*ENTRIES SUPPLIED*.
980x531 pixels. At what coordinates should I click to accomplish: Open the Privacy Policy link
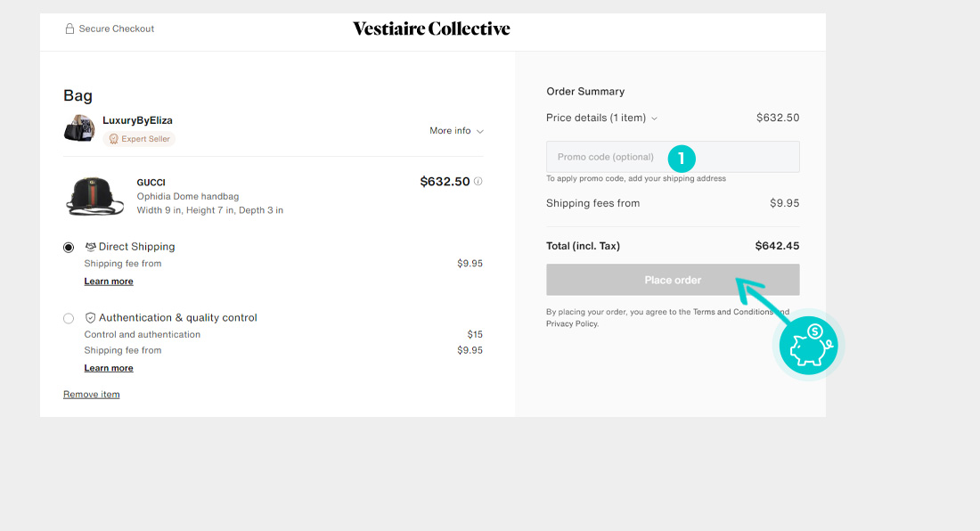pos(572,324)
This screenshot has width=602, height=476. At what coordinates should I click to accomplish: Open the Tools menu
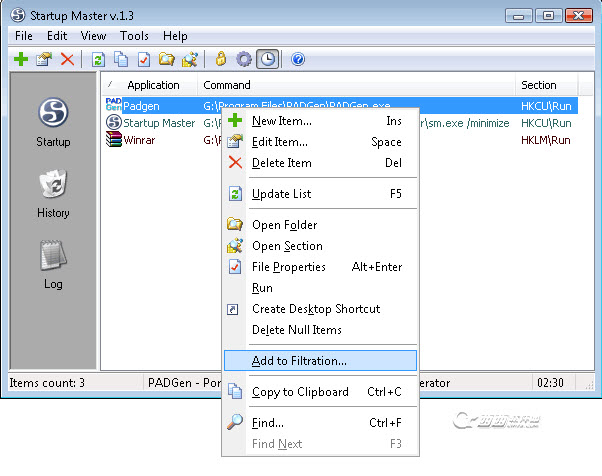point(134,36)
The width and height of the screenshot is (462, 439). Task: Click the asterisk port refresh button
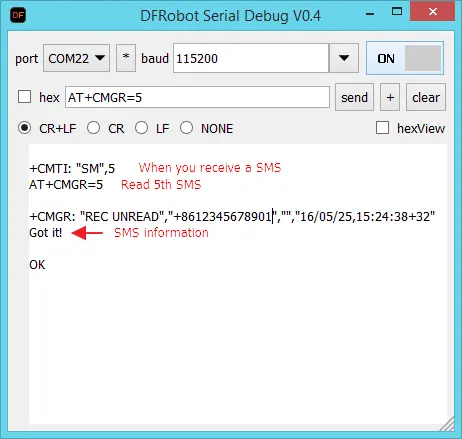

--

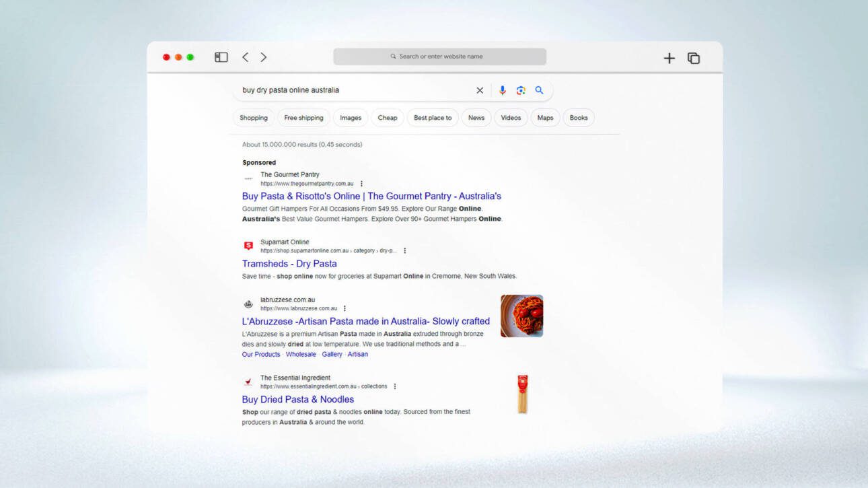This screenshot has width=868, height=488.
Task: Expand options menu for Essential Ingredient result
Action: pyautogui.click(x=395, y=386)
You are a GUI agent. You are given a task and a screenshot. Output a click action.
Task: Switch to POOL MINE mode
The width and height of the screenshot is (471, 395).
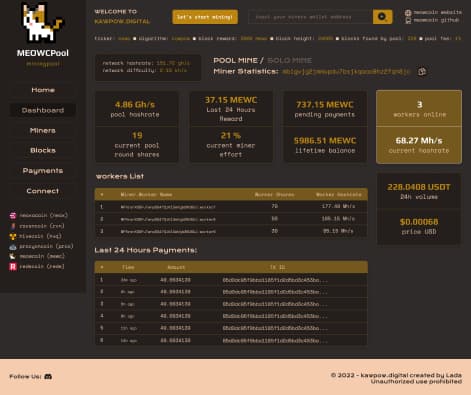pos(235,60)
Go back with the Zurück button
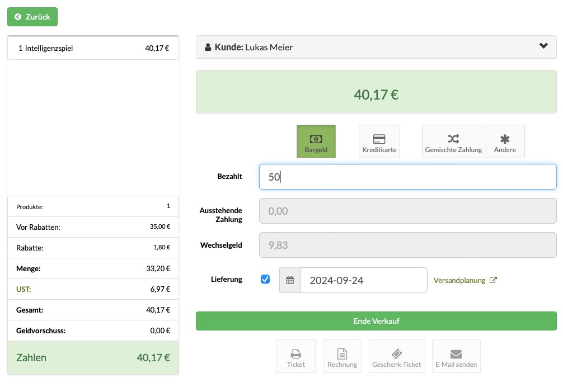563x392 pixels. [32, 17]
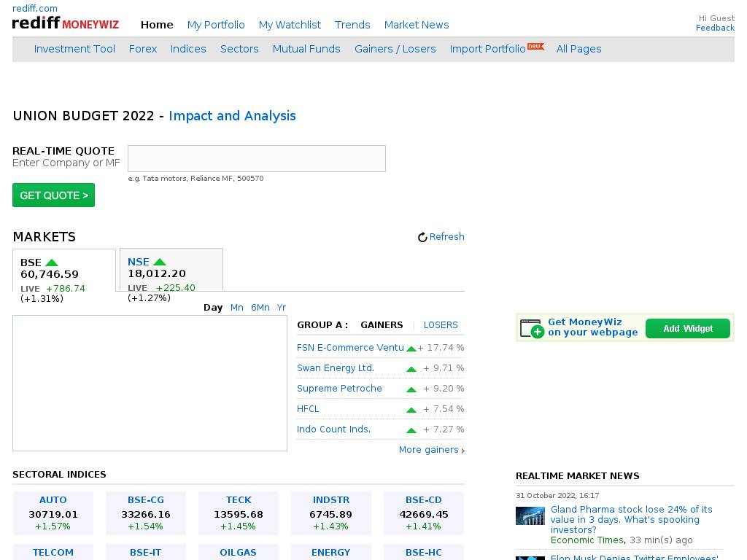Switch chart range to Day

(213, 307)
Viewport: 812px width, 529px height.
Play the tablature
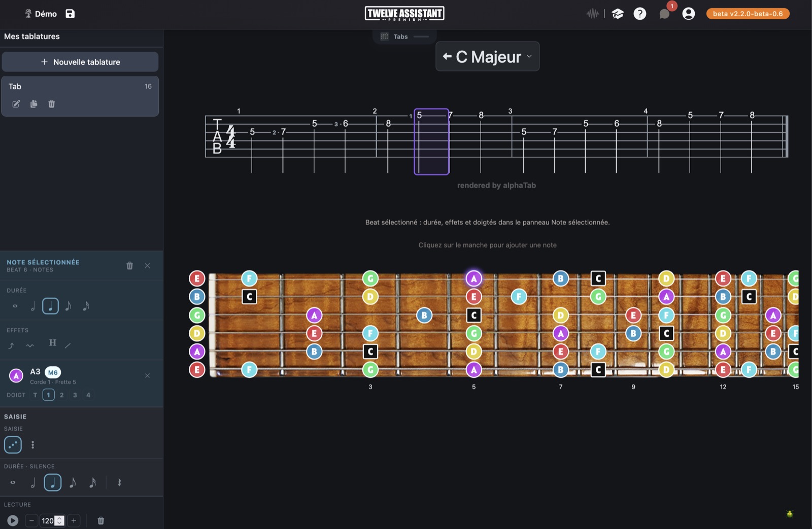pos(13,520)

*PROBLEM STATEMENT*. Respond with the exact lines above running from the one containing "980x531 pixels. At" to the one containing "The width and height of the screenshot is (462, 439).", both ends kept and no pictures included.

*TASK ANSWER*.
980x531 pixels. At what coordinates should I click to accomplish: Open the Privacy Policy link
pos(572,324)
This screenshot has width=602, height=476. At what coordinates should I click to accomplish: Open the Tools menu
point(134,36)
The width and height of the screenshot is (462, 439). Task: Click the asterisk port refresh button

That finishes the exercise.